### Extrait
Une découverte passionnante !


Une bonne nouvelle au gré de la semaine / jeudi, avril 2nd, 2020

le 2 avril, par Diana DE CROP
Photos: Guêpe maçonne confectionnant un nid (Youtube-J.Gorgues) Sociétés de chasseurs, Ed. Gründ (1989)

Quand des guêpes maçonnes millénaires œuvrent à la sauvegarde de la culture aborigène

Tout récemment en Australie, où les sites rupestres se comptent par milliers, un archéologue et des chercheurs ont mis au point une technique extraordinaire pour mieux comprendre le mystère des peintures aborigènes millénaires : la datation guêpe maçonne ! Parce qu’elles ne peuvent pas faire l’objet d’une datation au carbone 14 (méthode que les archéologues du monde entier utilisent) en raison de la nature de leurs teintures), les dater scientifiquement restait un problème.

### Lignes fournies
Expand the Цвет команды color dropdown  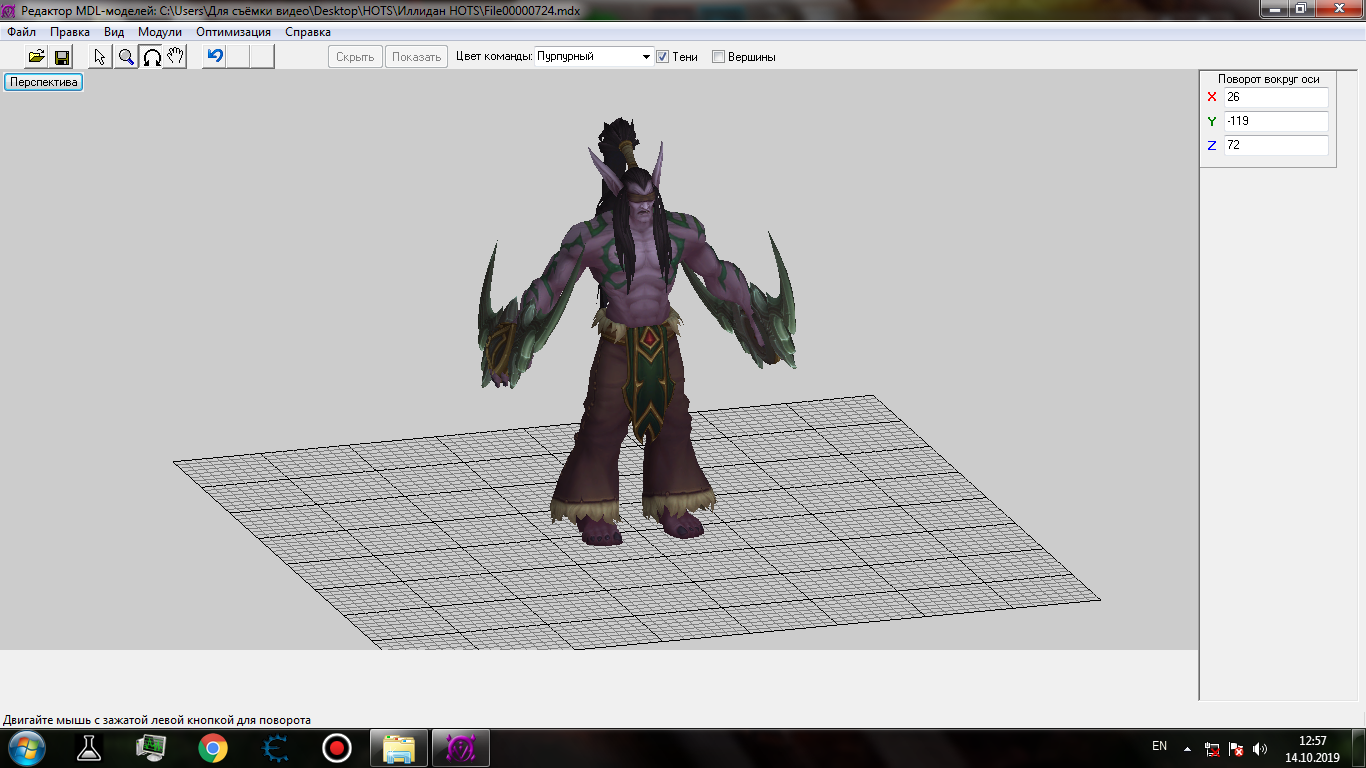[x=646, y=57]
* * *
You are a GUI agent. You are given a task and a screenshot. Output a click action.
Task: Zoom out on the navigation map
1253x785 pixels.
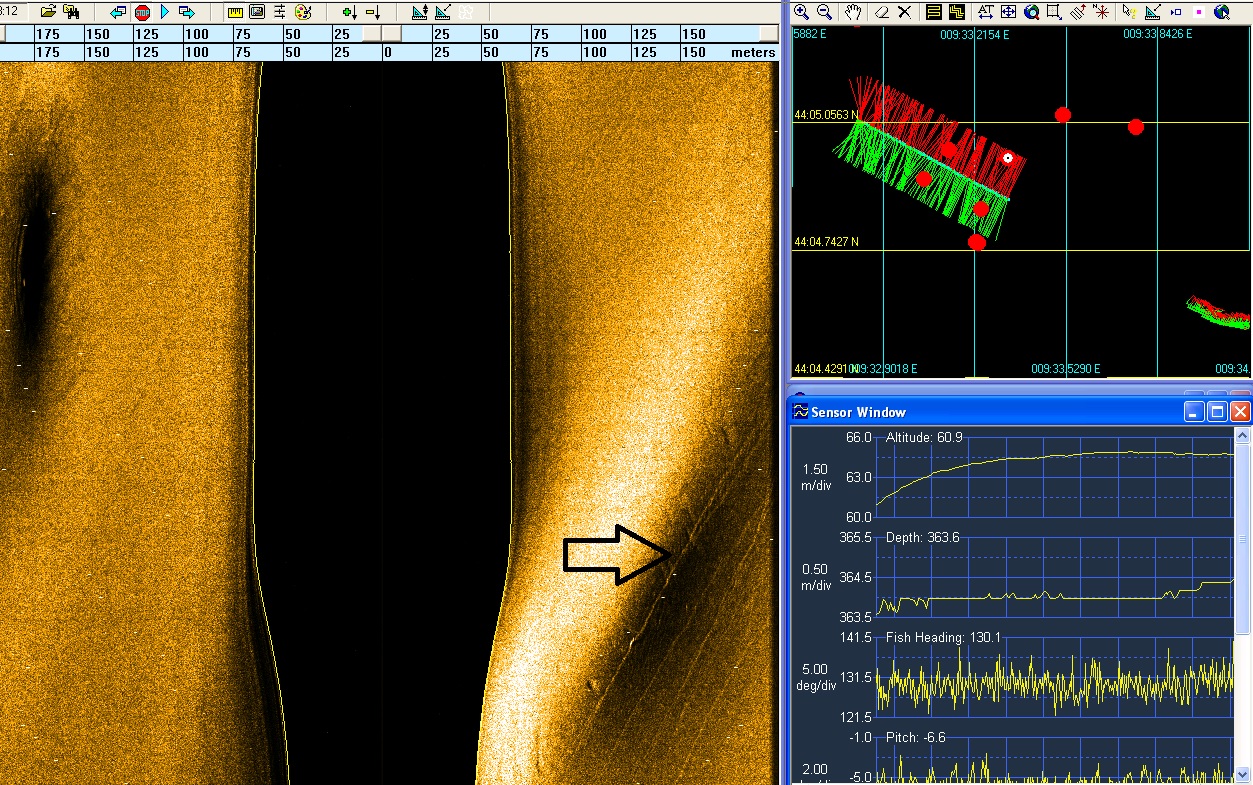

### Travail à faire
a: D'après l'extrait, qu'est-ce qui empêche de dater les peintures aborigènes au carbone 14 ?
b: Restituez le passage de l'extrait qui commence aux mots « Tout récemment en » et arrêtez-vous après « restait un problème. ».
Ces lignes ont une autre provenance que l'extrait.

### Réponses proposées
a: La nature de leurs teintures.

b:
Tout récemment en Australie, où les sites rupestres se comptent par milliers, un archéologue et des chercheurs ont mis au point une technique extraordinaire pour mieux comprendre le mystère des peintures aborigènes millénaires : la datation guêpe maçonne ! Parce qu’elles ne peuvent pas faire l’objet d’une datation au carbone 14 (méthode que les archéologues du monde entier utilisent) en raison de la nature de leurs teintures), les dater scientifiquement restait un problème.